• **Your task**
Reproduce the rows below line for line, with no changes.

• **Dataset entries**
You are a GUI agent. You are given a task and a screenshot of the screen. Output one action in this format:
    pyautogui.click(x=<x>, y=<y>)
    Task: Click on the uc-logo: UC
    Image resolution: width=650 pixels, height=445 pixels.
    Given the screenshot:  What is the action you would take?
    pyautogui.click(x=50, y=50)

• **The answer**
You are a GUI agent. You are given a task and a screenshot of the screen. Output one action in this format:
    pyautogui.click(x=<x>, y=<y>)
    Task: Click on the uc-logo: UC
    Image resolution: width=650 pixels, height=445 pixels.
    Given the screenshot:  What is the action you would take?
    pyautogui.click(x=50, y=50)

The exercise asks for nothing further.